*Data extracts*

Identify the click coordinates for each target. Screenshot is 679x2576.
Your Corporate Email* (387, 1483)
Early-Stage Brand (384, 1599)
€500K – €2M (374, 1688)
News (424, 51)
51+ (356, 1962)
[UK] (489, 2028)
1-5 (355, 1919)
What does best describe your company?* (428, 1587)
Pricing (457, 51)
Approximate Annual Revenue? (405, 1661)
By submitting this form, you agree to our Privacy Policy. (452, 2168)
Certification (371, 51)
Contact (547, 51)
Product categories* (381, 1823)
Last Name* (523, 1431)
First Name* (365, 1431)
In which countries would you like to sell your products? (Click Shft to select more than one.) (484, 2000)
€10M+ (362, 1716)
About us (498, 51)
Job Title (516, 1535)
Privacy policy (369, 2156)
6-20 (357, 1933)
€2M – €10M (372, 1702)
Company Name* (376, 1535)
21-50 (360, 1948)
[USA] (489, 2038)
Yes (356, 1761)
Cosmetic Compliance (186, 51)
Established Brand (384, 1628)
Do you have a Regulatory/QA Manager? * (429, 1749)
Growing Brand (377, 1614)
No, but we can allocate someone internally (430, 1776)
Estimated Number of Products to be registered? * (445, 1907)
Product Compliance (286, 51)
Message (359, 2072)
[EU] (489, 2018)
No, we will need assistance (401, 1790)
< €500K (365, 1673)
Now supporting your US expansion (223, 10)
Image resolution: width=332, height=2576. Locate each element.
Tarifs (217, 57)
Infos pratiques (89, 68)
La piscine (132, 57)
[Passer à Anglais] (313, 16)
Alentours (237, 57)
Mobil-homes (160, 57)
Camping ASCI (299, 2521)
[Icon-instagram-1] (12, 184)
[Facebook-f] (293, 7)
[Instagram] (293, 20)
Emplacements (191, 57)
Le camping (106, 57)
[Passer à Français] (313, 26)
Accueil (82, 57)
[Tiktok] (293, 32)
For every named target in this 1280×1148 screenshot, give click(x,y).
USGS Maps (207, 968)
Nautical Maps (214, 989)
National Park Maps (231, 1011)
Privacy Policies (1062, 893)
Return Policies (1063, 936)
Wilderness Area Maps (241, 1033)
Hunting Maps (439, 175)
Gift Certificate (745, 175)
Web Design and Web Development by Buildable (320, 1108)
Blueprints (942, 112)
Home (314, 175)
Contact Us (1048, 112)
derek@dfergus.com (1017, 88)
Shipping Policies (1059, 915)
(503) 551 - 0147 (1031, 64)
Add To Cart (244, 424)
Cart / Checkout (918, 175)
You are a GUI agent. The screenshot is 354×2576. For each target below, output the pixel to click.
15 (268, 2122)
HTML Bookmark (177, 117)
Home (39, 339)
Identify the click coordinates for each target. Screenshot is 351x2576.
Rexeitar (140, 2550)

*Try it*
Only the lines above from the line containing "Nautical Maps (214, 989)" through the line containing "Home (39, 339)" should be retyped, exactly and with both ends included.

*Output*
Nautical Maps (214, 989)
National Park Maps (231, 1011)
Privacy Policies (1062, 893)
Return Policies (1063, 936)
Wilderness Area Maps (241, 1033)
Hunting Maps (439, 175)
Gift Certificate (745, 175)
Web Design and Web Development by Buildable (320, 1108)
Blueprints (942, 112)
Home (314, 175)
Contact Us (1048, 112)
derek@dfergus.com (1017, 88)
Shipping Policies (1059, 915)
(503) 551 - 0147 (1031, 64)
Add To Cart (244, 424)
Cart / Checkout (918, 175)
You are a GUI agent. The screenshot is 354×2576. For each target below, output the pixel to click.
15 (268, 2122)
HTML Bookmark (177, 117)
Home (39, 339)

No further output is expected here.